=== Objectif a ===
Extrayez et recopiez sans rien changer les lignes du listing, de la ligne qui contient « Given: Align header right with the D button » jusqu'à celle qui contient « Looking at the », cette dernière comprise. Ne mettez pas les images dans votre réponse.

=== Texte du document ===
────

Home    Originals    Abstracts    Essays    Biography    Bibliography    Links

Pouvoir et liberté: actualité de Sartre

Libération 6 janvier 1977, S. 10-11

 

[S. 10]

- Un extrait du dialogue quotidien : J.P. Sartre P. Victor

- Un livre en chantier « par-delà les choses écrites »

 

Actualité de Sartre. Un film, des essais ont suscité une multitude de commentaires, comme la plaque sensible d’une époque. Un miroir que l’on va interroger. A l’heure où beaucoup se découvrent orphelins après une folle équipée idéologique, Sartre apparaît comme une permanence. Et chacun de redécouvrir une vie qui a déjà travaillé les problèmes de la liberté dans son choc permanent avec les pouvoirs, de quelque nature qu’ils soient. La charrue théorique de Sartre était déjà passée par là. Retour à Sartre. Le principal philosophe des trente dernières années, sert à déchiffrer l’air du temps. Pour réfléchir aujourd’hui sans entraves. Les dialogues de Sartre et de Victor présentent deux intérêts. Ils sont l’actualité quotidienne de la réflexion et de l’activité de Sartre. Sartre en 77, ce sont ces dialogues enregistrés, repris, commentés, dérivés et repris une nouvelle fois, il y a ces deux expériences très différentes qui se confrontent et s’interpellent depuis 1972.

────

=== Données extraites ===

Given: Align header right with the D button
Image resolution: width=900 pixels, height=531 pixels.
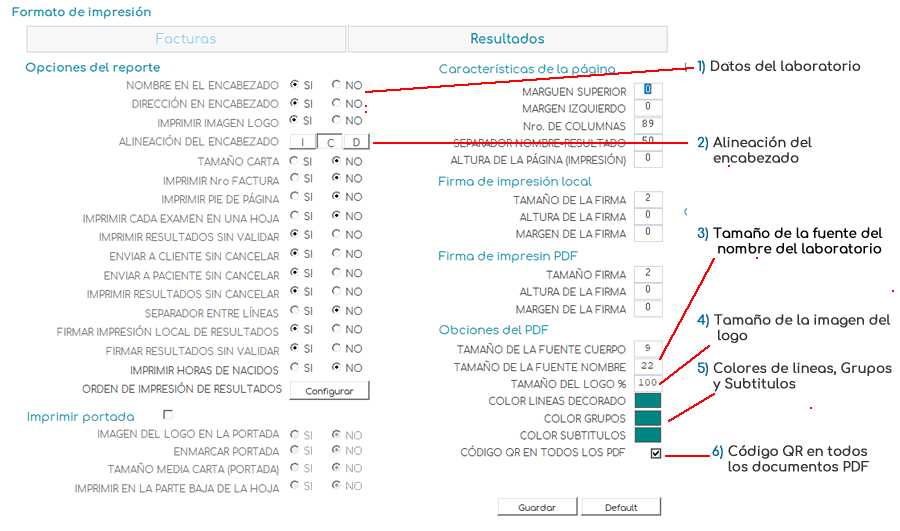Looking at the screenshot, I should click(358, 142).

────

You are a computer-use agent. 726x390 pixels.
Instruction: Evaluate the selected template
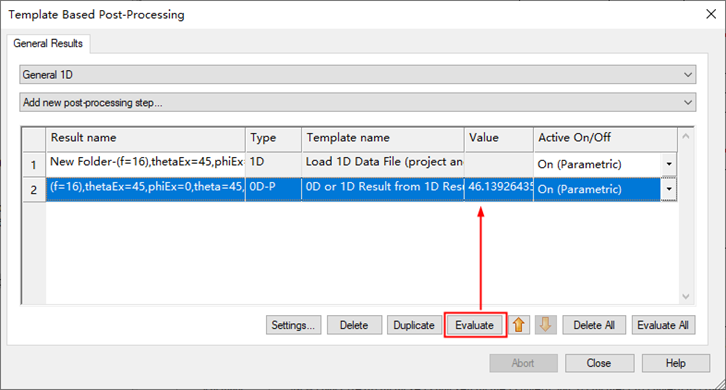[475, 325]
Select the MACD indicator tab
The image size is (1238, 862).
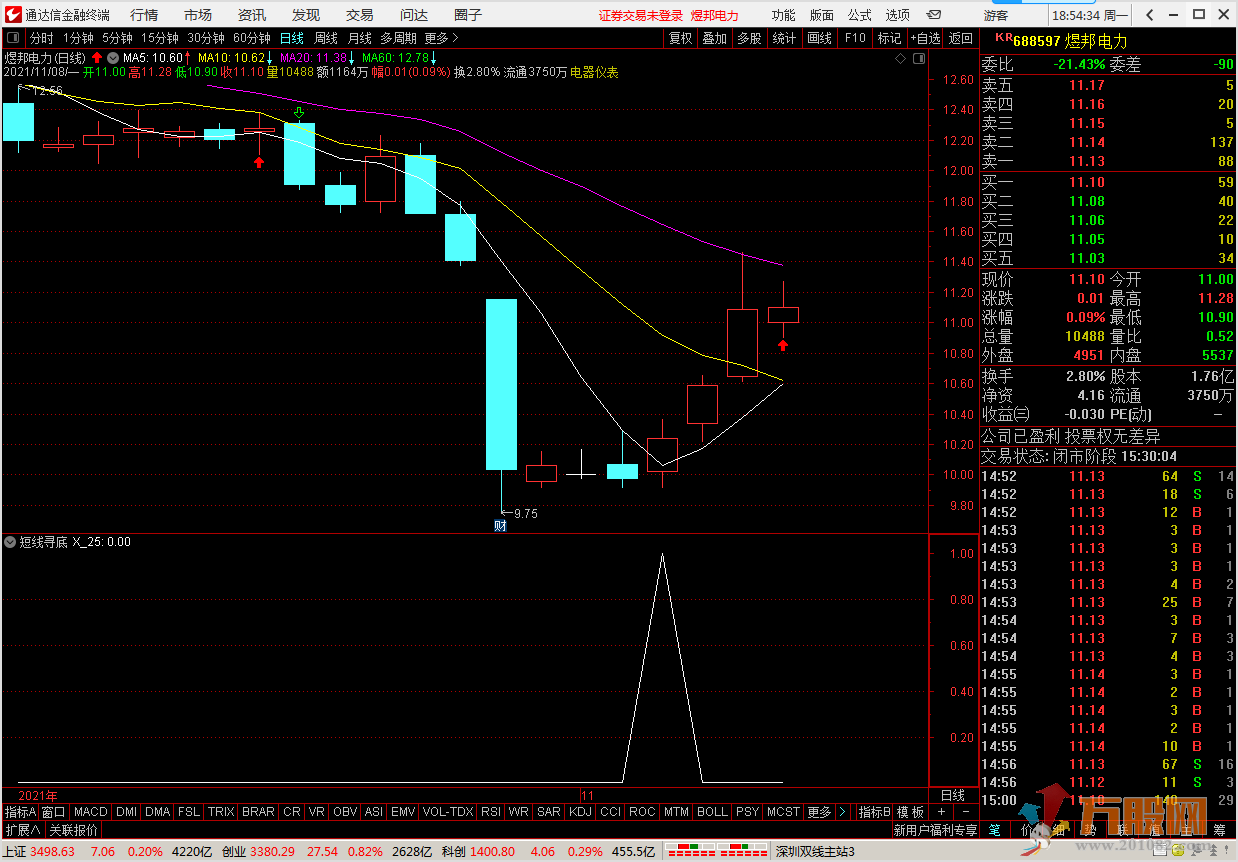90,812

────

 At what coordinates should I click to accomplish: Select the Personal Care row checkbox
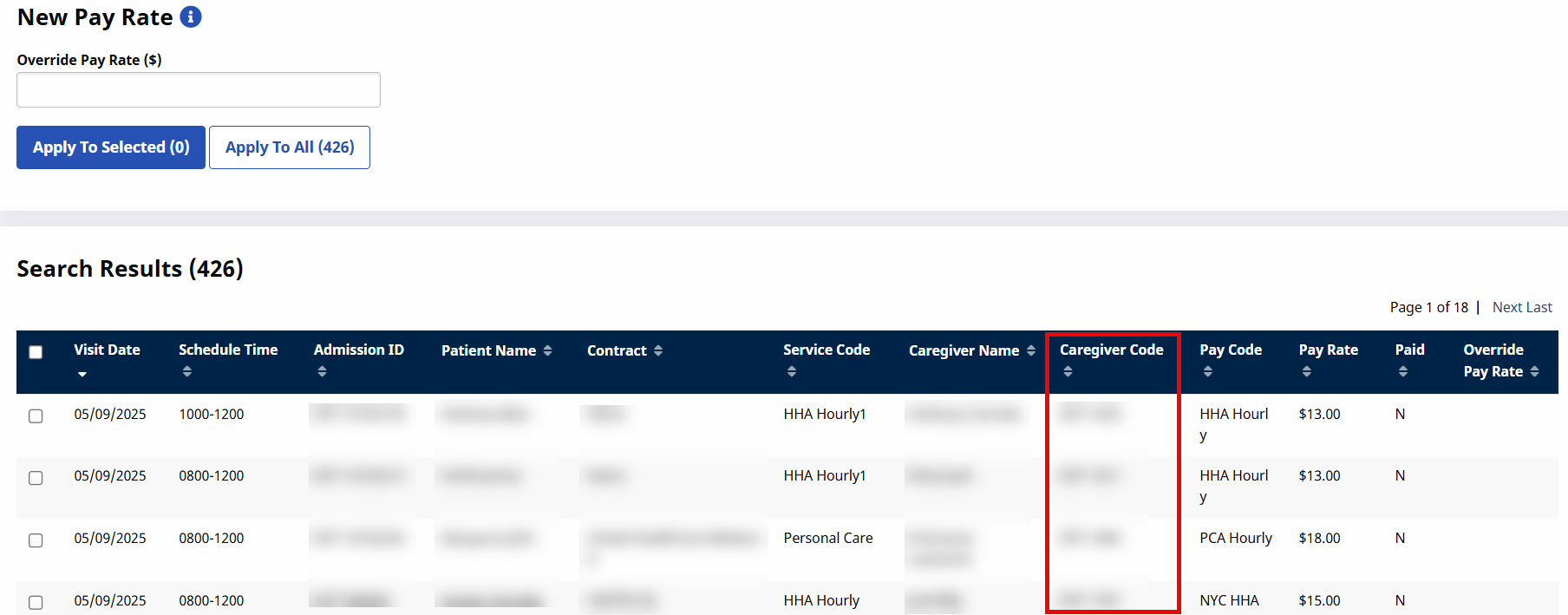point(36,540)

────

=== Objectif b ===
Répondez à ces questions sur l'article consacré à Sartre :
(i) Dans quel journal et à quelle date l'article a-t-il paru ?
(ii) Avec qui Sartre mène-t-il le dialogue présenté en extrait ?
(iii) Depuis quelle année les deux expériences se confrontent-elles ?

=== Réponse écrite a ===
Given: Align header right with the D button
Image resolution: width=900 pixels, height=531 pixels.
Looking at the screenshot, I should click(358, 142).

=== Réponse écrite b ===
(i) Dans Libération, le 6 janvier 1977.
(ii) Avec P. Victor.
(iii) Depuis 1972.